Solomon blamed 2015 on the Calbuco volcano in Chile, which ejected sulphur particles that enhanced the ozone-destroying properties of polar stratospheric clouds. But Susan Strahan of NASA’s Goddard Space Flight Center warns that the size of the hole in any given year is still dominated by year-to-year variations in the temperature of the stratosphere and the vagaries of meteorology. “The signature of ozone recovery is not quite there yet,” she says, adding that day will come, but we may have to wait until the 2030s.
Meanwhile at the other end of the planet, ozone losses over the Arctic may still be worsening. The Arctic is less susceptible to the formation of ozone holes than Antarctica, because the weather is messier. The stable air that causes the ultra-cold conditions where polar stratospheric clouds form in Antarctica is much less likely. But it does happen whenever temperatures get cold enough for polar stratospheric clouds to form.
A deep hole briefly formed over the Arctic in 2011. In places, more than 80 percent of the ozone was destroyed, twice the loss in the worst previous years, 1996 and 2005. In both the past two winters, researchers saw polar stratospheric clouds over parts of Britain, says Jonathan Shanklin of the British Antarctic Survey. But they were brief and did not lead to major ozone loss.
Shanklin says an important reason for the sluggish recovery of the ozone layer is global warming. As increased levels of greenhouse gases such as carbon dioxide trap more solar heat radiating from the Earth’s surface, less warmth reaches the stratosphere, which cools as a result. This trend has been evident for almost 40 years. A colder stratosphere improves conditions for ozone loss. Climate change “could delay the recovery of the ozone hole well into the second half of this century,” he says.

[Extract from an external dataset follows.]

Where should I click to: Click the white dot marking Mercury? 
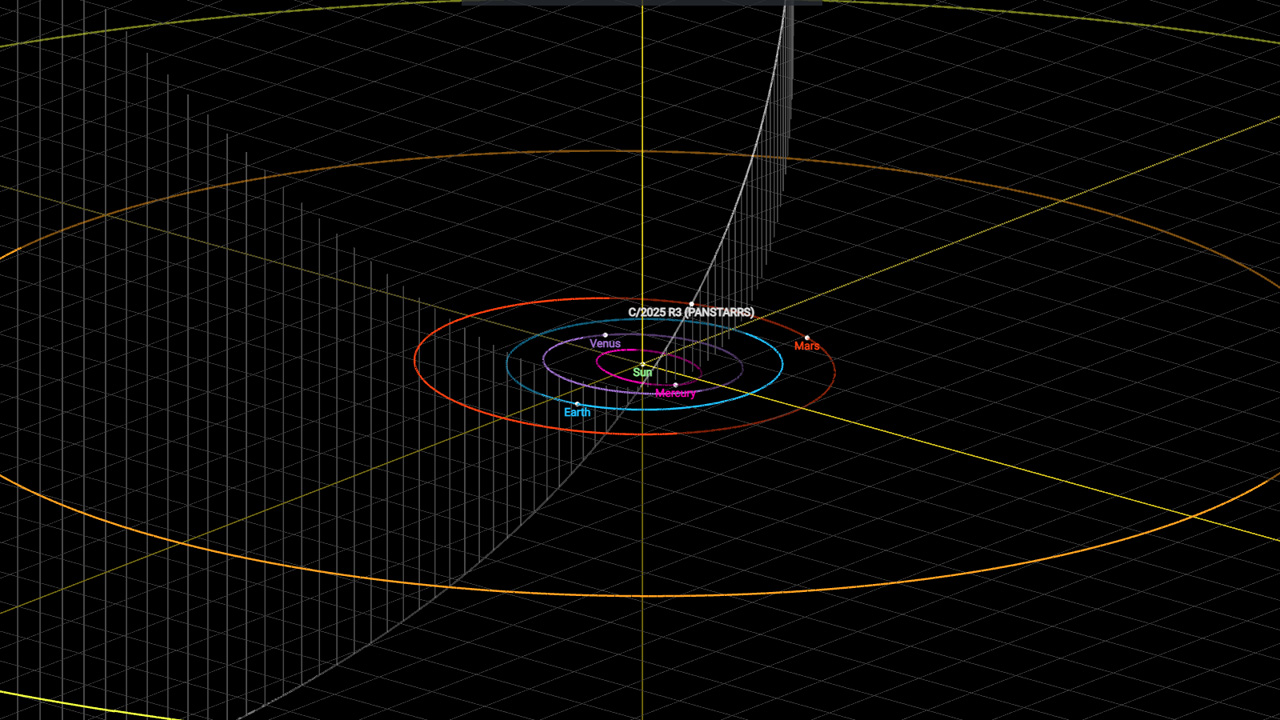pos(675,385)
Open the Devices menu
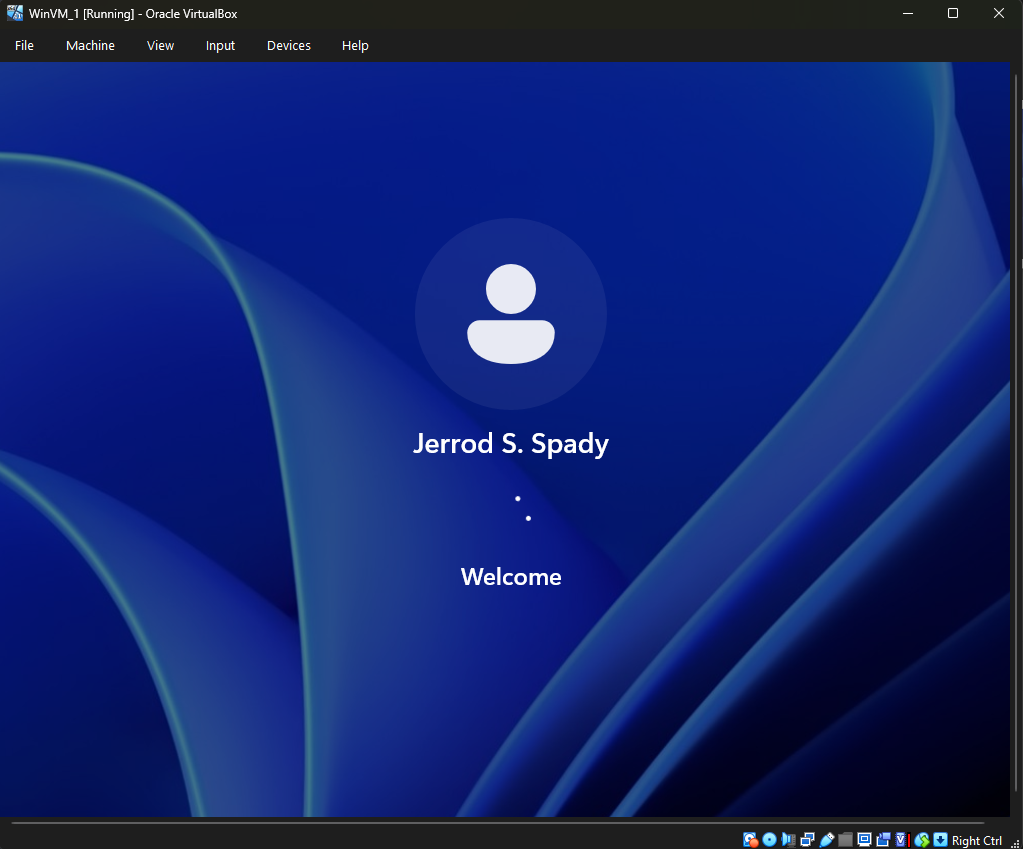 [288, 46]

Protecting the ozone layer “presents a much greater industrial and political challenge than previously thought,” says one researcher.
Should we be frightened? Some of the crazier hype in the early days of the ozone hole – like blind sheep in Patagonia and collapsing marine ecosystems – proved nonsense. But the raised risk of skin cancers from the extra ultraviolet radiation streaming through the thinned ozone layer is real enough – particularly for reckless white-skinned sunbathers. The ozone layer is still as thin as it was 30 years ago.
The good news is that without the Montreal Protocol things would have been a great deal worse, says Martyn Chipperfield, an atmospheric chemist at the University of Leeds. The Antarctic hole would be 40 percent bigger than it is; the ozone layer over Europe and North America would be 10 percent thinner; the 2011 Arctic hole would have been Antarctic-sized; and we would be looking at about two million more cases of skin cancers by 2030, according to research conducted by Chipperfield and colleagues.
Even so, the idea that the Montreal Protocol is doing its job and the recovery is under way begins to look complacent. If emissions of uncontrolled ozone-depleting chemicals such as DCM continue rising, then the gains could be lost. The answer is obvious. “We should be looking into controlling DCM and other solvents, much in the same way as we did CFCs,” says Leedham Elvidge.
The World Meteorological Organization and other UN agencies overseeing the protocol acknowledge that DCM and other short-lived ozone depleting substances “are an emerging issue for stratospheric ozone,” but the government signatories have yet to take action to limit their emissions.
That would involve getting rid of a far wider range of chemicals than so far done under the protocol. Protecting the ozone layer “presents a much greater industrial and political challenge than previously thought,” says Rowley. Thirty years on, there is evidently still a lot to do.